This page describes how your Memorystore for Redis instance behaves during scaling. To learn how to scale a Redis instance, see Scaling Redis Instances.
Depending on the instance's tier, scaling an instance has performance and storage implications for your application. There are also some limitations to scaling instances based on the amount of memory that is currently in use. This page describes how scaling an instance can affect your application and when you can scale an instance.
Best practices for scaling an instance
For Standard Tier instances, to increase the speed and reliability of your scaling operation, scale your instance during periods of low instance traffic. To learn how to monitor instance traffic, see Monitoring Redis instances.
When reducing a Standard Tier instance's capacity, you must choose a size greater than the amount of data being stored or scaling fails.
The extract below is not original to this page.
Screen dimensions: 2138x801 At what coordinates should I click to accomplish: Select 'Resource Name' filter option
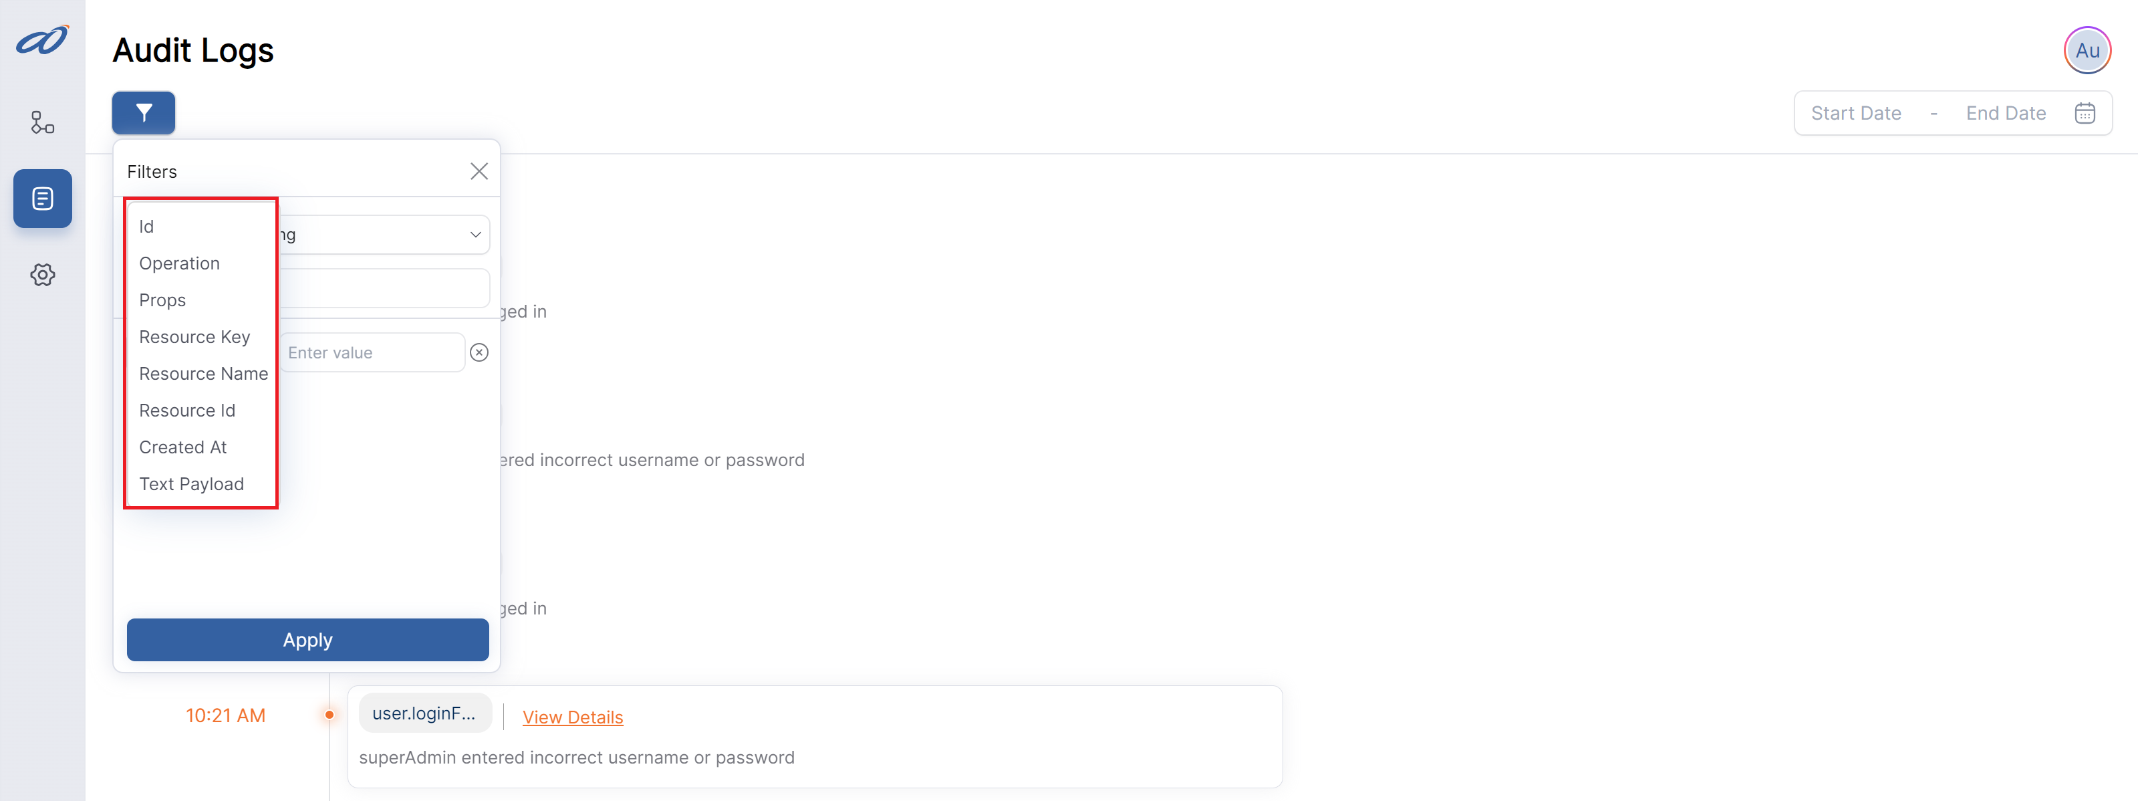point(203,373)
- For example, if your have a 10 GB instance that has 5.5 GB of data stored in it, you can resize the instance to a minimum of 6 GB. The amount of storage your instance uses is visible on its details page in the Google Cloud console.
Instance scaling behavior
Data is preserved during scaling for both Basic and Standard Tier instances. During scaling the instance undergoes a short connection reset of a couple minutes, or less. Applications should incorporate retry logic in the code to be able to reconnect to the instance. The IP address and connection string remain the same.
Because of the short term connection break, there may be a small amount of stale or inconsistent data that didn't write or update to the cache for the short amount of time the instance was unavailable.
Memory pressure when scaling
You should scale an instance during a period of low memory pressure to minimize the performance impact on your application. High memory pressure can increase the duration of the scaling operation, cause scaling to fail, or cause data loss. For more information see Scaling and version upgrade operations.
When you scale a Standard Tier instance, expired keys are not synced. If you have expired keys in your Redis instance before you scale, you will have fewer keys after the instance is scaled.